PyCon DE & PyData 2026

Accuracy Is Overrated: Ship Stable Forecasts (Without Lying to Yourself)
, Helium [3rd Floor]

Forecasting talks love a clean ending: “and then we improved WMAPE by 3.7%.”
Nice. Now put that model into production without suffering from instability.

You retrain your model on a few new weeks of data and suddenly the one-year forecast jumps 15–20%. Planning teams redo decisions, trust erodes, and your “accurate” model becomes unusable. This talk is about forecast stability: how much forecasts change when you add new data and rerun the same pipeline.

We run a simple experiment: train a model, forecast one year ahead, add recent data, retrain, and measure forecast-to-forecast change. We repeat this across common forecasting approaches including ETS/ARIMA, Prophet, XGBoost with lag features, AutoGluon ensembles, neural/global models, and TimeGPT-style APIs.

You will see that high accuracy does not guarantee usable forecasts, and that some models are systematically more volatile than others. We then cover practical ways to stabilise forecasts without freezing them, focusing on reconciliation and ensembling (including origin ensembling).

This talk is for forecasting practitioners who want models users actually trust, not just good metrics.


Forecasting talks love a clean ending: “and then we improved WMAPE by 3.7%.”
Nice. Now put that model into production without suffering from instability.

Because here is what users actually see: the forecast changes every week. The “one-year view” jumps 15 to 20 percent because you retrained on three extra Mondays. Planning teams redo decisions. Operations loses trust. Your model becomes an expensive random-number generator with excellent dashboards.

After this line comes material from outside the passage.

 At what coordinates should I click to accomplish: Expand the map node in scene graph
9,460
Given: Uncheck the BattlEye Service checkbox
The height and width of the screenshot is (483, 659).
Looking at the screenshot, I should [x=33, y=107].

This talk is about forecast stability: how much your future forecast moves when you add a small amount of new data, retrain, and run the same pipeline again. Not error versus actuals. Forecast versus forecast.

You will see a simple but uncomfortable experiment:

  • Taking a demand-style time series dataset with seasonality, promotions, and noise (Kaggle competition style).
  • Training a model and produce a one-year-ahead forecast.
  • Adding a few recent weeks of data, retrain, forecast again.
  • Measuring how much the overlapping horizon changed.

We repeat this across model families people actually use:

  • Statistical baselines like ETS and ARIMA
  • Prophet
  • Feature-based ML with lag features such as XGBoost
  • AutoML and ensembles with AutoGluon TimeSeries
  • Neural and global models where relevant
  • And yes, what happens when you add an API model like TimeGPT into the mix (no hype, just behaviour under updates)

You will see something totally "unexpected": a model can be “accurate” and still be operationally useless because its forecast revisions are chaotic. And you will see the opposite too: models with slightly worse headline accuracy that people actually trust, because next year does not get rewritten every week.

This is not a philosophical debate. It is a measurable property of forecasting systems that most teams never track.

So what do we do about it?
We focus on techniques that improve stability without turning forecasts into fossils:

1) Reconciliation
Hierarchical and temporal reconciliation as a stabiliser, not just a coherence tool. If SKU-level forecasts panic while higher-level signals stay calm, reconciliation can prevent nonsense from propagating into decisions.

2) Ensembling and origin ensembling
Combining models is not only about accuracy. Averaging forecasts across models and across forecast origins dampens noise and makes forecast updates behave like signals instead of mood swings.

Who this talk is for:

Forecasting practitioners, data scientists working on demand forecasting, and anyone who has ever heard: “Your model looks good, but I don’t trust it.”

What you’ll take away:

  • A methodology to measure forecast stability using forecast-to-forecast change.
  • A mental model for when forecast revisions are useful and when they are just noise.
  • Practical patterns you can implement immediately in Python to make forecasts calmer without hiding real change.

If you optimise only accuracy metrics, you are grading homework.
If you care about stability, you are building a forecasting product.


Expected audience expertise in your talk's domain:: Intermediate Expected audience expertise in Python:: Novice
See also: talk (2.7 MB)

Dr. Illia Babounikau is an accomplished data scientist with extensive expertise in machine learning and forecasting. He holds a Ph.D. in Physics from Hamburg University and initially pursued an academic career, focusing on large-scale data analysis and machine learning applications. His contributions have been instrumental in international scientific collaborations, including the CMS experiment at CERN’s Large Hadron Collider and the COMET project at J-PARC.

For the past five years, Dr. Babounikau has been a Data Scientist at Blue Yonder and VOIDS, specializing in developing and fine-tuning advanced forecasting models for retail planning and inventory management. He leads the design and implementation of tailored machine-learning solutions, addressing complex challenges within supply chains across diverse industries.

Dr. Babounikau is passionate about bridging the gap between data science and business strategy, ensuring machine learning models are aligned with business objectives to drive data-informed decision-making.